The author starts at the outside of the Pyramid, with it's four not-so-perfect sides. Once you find the door, and the *dimension*of the door, you realize that each side of the pyramid is ~365 door widths long. Each slightly off, but when added together, form the same "length" as our leep-year system, including the century and 4 century adjustments. Then you look at the door, which hieght to width ratio is Pi. The rest of the Pyramid's architecture reveals exponents, "e", and a staight-line visual guide to the north star (well, where it was 3,000 years ago), including an exact measurement of distance in *light years* to that star.

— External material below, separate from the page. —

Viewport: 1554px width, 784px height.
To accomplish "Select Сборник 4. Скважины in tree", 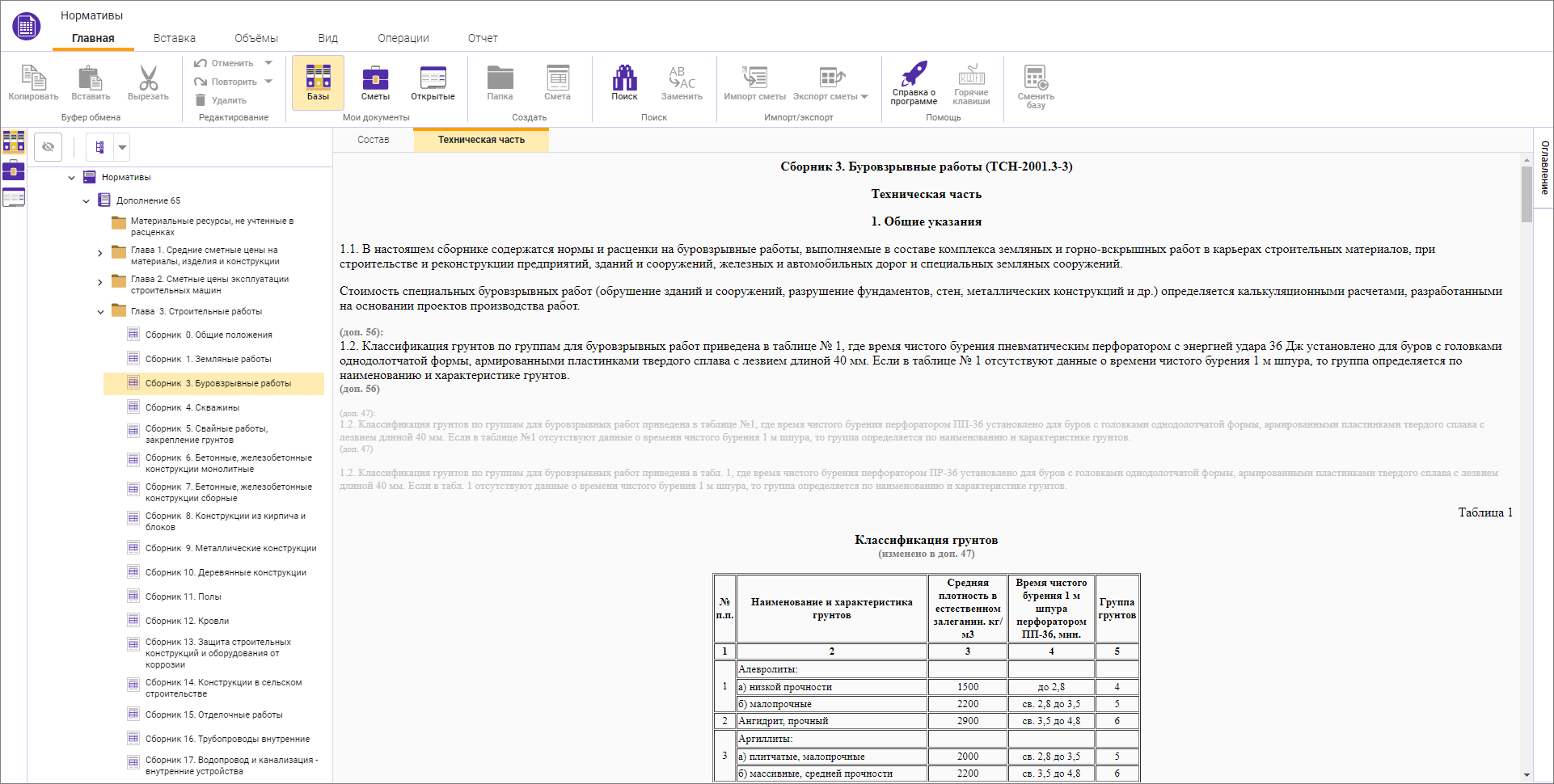I will [192, 407].
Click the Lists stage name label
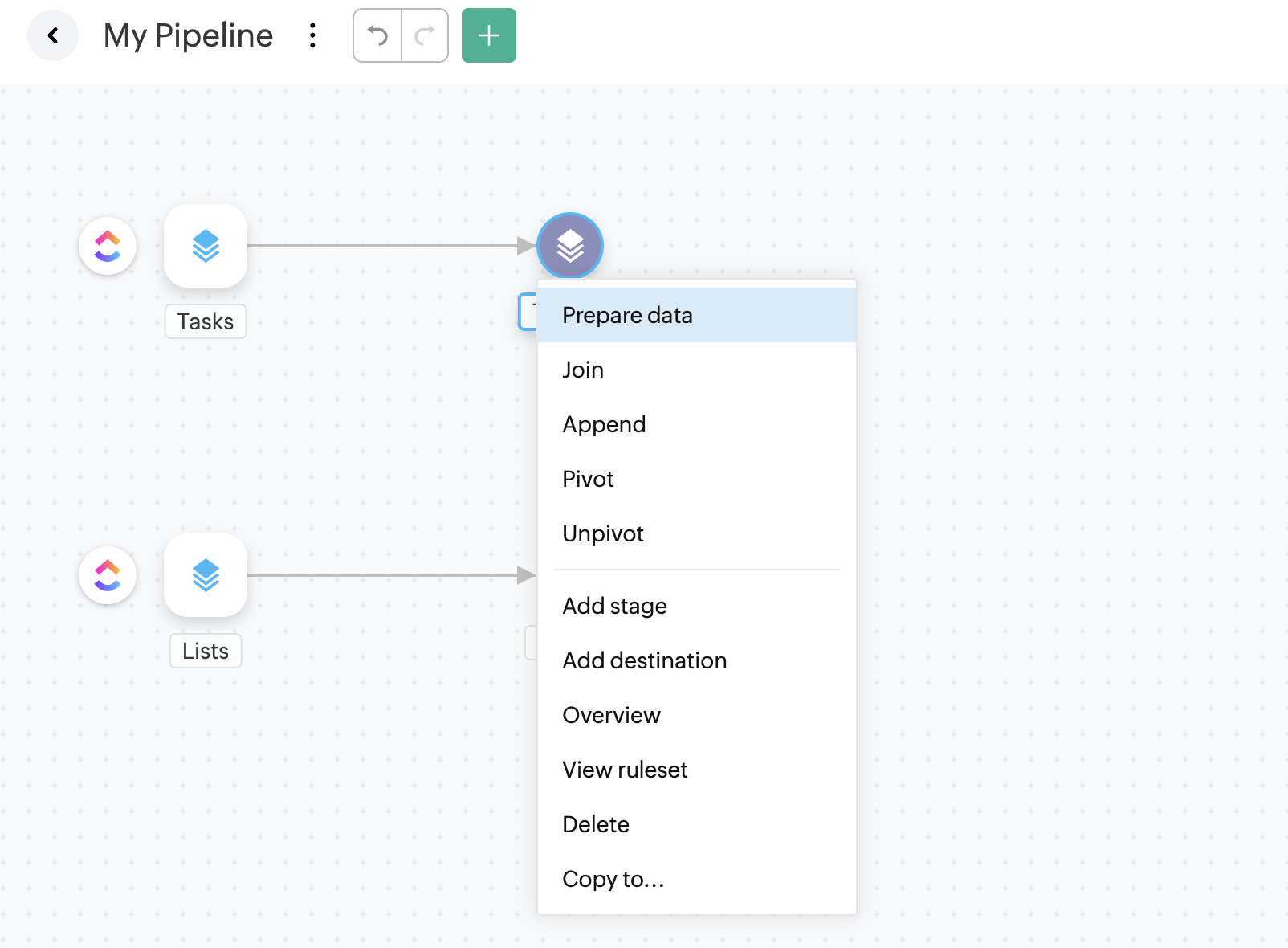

I'm down with Pi, e is a strech but I'll take it since it would've been quite usefull and they were clever. I'll take leap years too, even the exception once a century but 4 centuries is a long, long time.

Frankly I don't believe lightyears. That would require knowledge that light takes time to travel (how would they know?) and secondly a way of measuring it. I don't see how you'd do that in that time. Having e would be quite clever, knowing the speed of light would require atomic clocks and the like. Knowing the speed of sound would be a respectable feat in itself.

Quote:

It was Christopher Walken as the angel Gabriel in "The Prophecy" who told the neighborhood kids..."Study your math...it's the key to the universe" (I think in europe this movie was called "God's Army").


I'd say he's right, but within this context; would you turst a person often credited with keeping humanity out of paradise for the crime of seeking knowledge of good and evil?